We have all felt grieved when reading our bills of mortality to observe the mysterious spread of cholera in our great city. It is high time that it should be made the subject of special prayer, and that the nation should seek unto the Lord for its removal. While as yet there has been but comparatively little of the evil, we should be humbled under it, that we may be spared a greater outbreak.

I am thankful that there are many men of intelligence and scientific information who can speak well upon this point, and I hope they will never cease to speak until all men learn that the laws of cleanliness and health are as binding upon us as those of morality.

Constant neglect of the worship of God is a sin for which London is peculiarly and pre-eminently guilty. The masses of our people regard not God, care not for the Lord Jesus, and have no thought about eternal things. This dreaded cholera is but a gentle blow from his hand, but if it be not felt, and its lesson be not learnt, there may come instead of this a pestilence which may reap the multitude as corn is reaped with the sickle; or he may permit us to be ravaged by a pestilence worse than the plague; I mean the pestilence of deadly, soul-destroying error. He may remove the candle of his gospel out of its place, and may take away the bread of life from those who have despised it, and then, O great city! thy doom is sealed!

My brethren, our God is too gracious to send us this cholera without a motive; and he is moreover too wise, for we all know that judgments frequently repeated lose their force. God therefore never multiplies judgments unnecessarily. The great Lion of vengeance has not roared unless sin has provoked him.

It is a most solemn fact that human nature can scarcely bear a long continuance of peace and health. It is almost necessary that we should be every now and then salted with affliction, lest we putrefy with sin. God grant we may have neither famine, nor sword; but as we have pestilence in a very slight degree, it becomes us to ask the Lord to bless it to the people that a tenderness of conscience may be apparent throughout the multitude, and they may recognise the hand of God. Already I have been told by Christian brethren labouring in the east of London, that there is a greater willingness to listen to gospel truth, and that if there be a religious service it is more acceptable to the people now than it was; for which I thank God as an indication that affliction is answering its purpose. There was, perhaps, no part of London more destitute of the means of grace, and of the desire to use the means, than that particular district where the plague has fallen; and if the Lord shall but make those teeming thousands anxious to hear the gospel of Jesus, and teach them to trust in him, then the design will be answered.

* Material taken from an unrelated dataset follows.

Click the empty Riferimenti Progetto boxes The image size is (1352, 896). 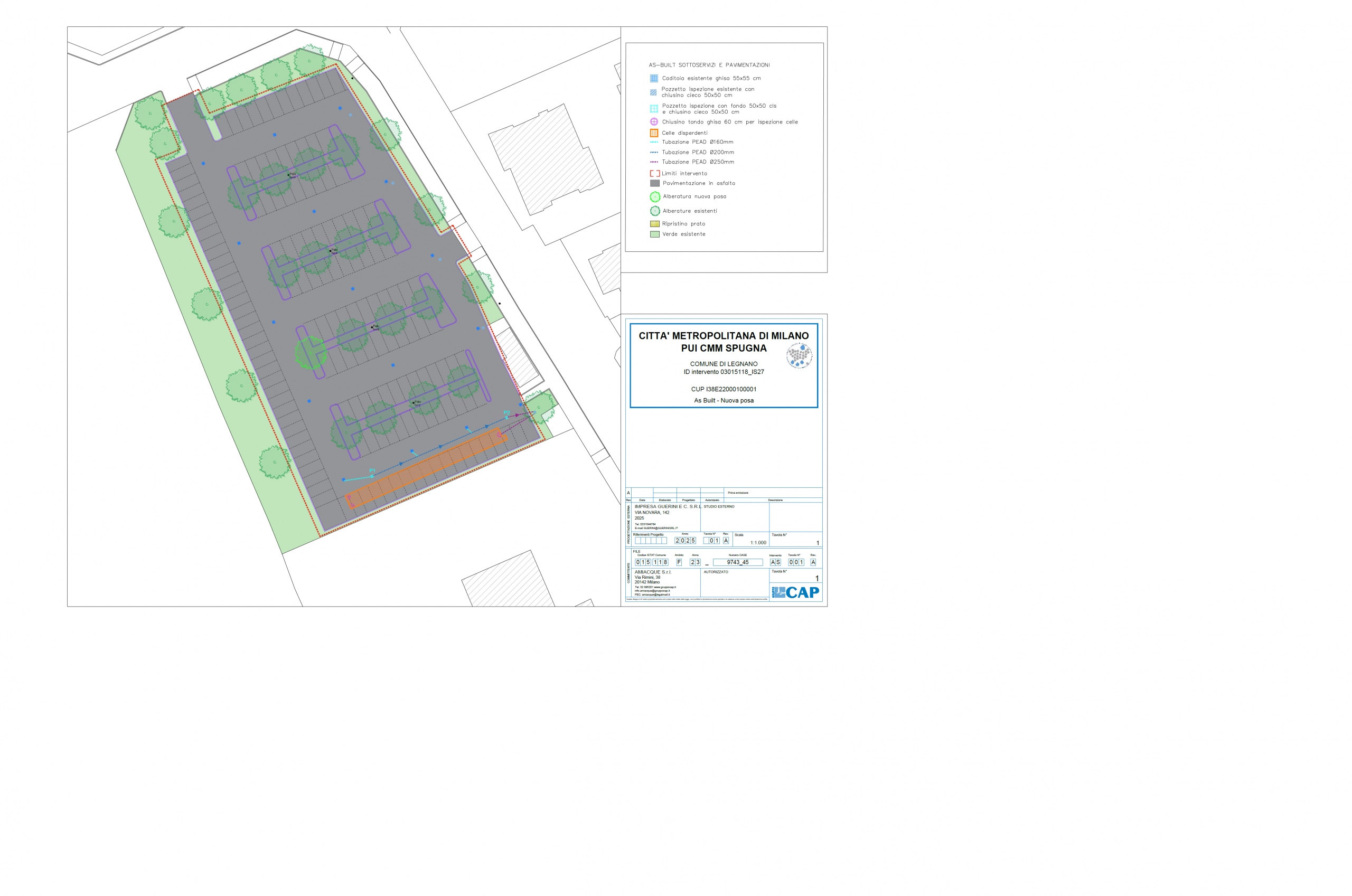tap(650, 541)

Is not the Lord speaking to all of us both saints and sinners, and warning us to be agreed with him? O you who are his blood-bought people, believers in Jesus, is there any sin that has parted you from communion with Christ? Have you fallen into anything which has provoked the Spirit, so that his comforts are withdrawn? At all times it is well for the Christian to acquaint himself with God and be at peace, but especially just now. How can you help others, if you yourself have lost the sense of the love of God shed abroad in your heart?

And oh! those of you who are not his people, can you bear to be at disagreement with God? How can he walk with you? You ask his protection, but how can you expect it if you are not agreed with him? Now, if two men walk together, there must be a place where they meet each other. Do you know where that is? It is at the cross. Sinner, if thou trustest in Jesus, God will meet thee there. Who can remove the iniquity which provokes the Lord to jealousy, except the dying Saviour, the Lord Jesus? He has put away sin by bearing it in his own body, and if thou trustest him, there shall be no sin in thee to provoke God.

Let the presence of God infuse into you a more than ordinary courage and zeal. Men are always dying, time like a mighty rushing stream is always bearing them away, but now they are hurried down the torrent in increasing numbers. If you and I do not exert ourselves to teach them the gospel, upon our heads must be their blood.

… may you seek the Lord while he may be found, and call upon him while he is near, for this is his word to you, “As I live, saith the Lord God, I have no pleasure in the death of the wicked; but that the wicked turn from his way and live: turn ye, turn ye from your evil ways; for why will ye die, …?” and Jesus adds his loving words, “Come unto me all ye that labour and are heavy laden, and I will give you rest;” and “the Spirit and the bride say, Come. And let him that heareth say, Come. And let him that is athirst come. And whosoever will, let him take the water of life freely.”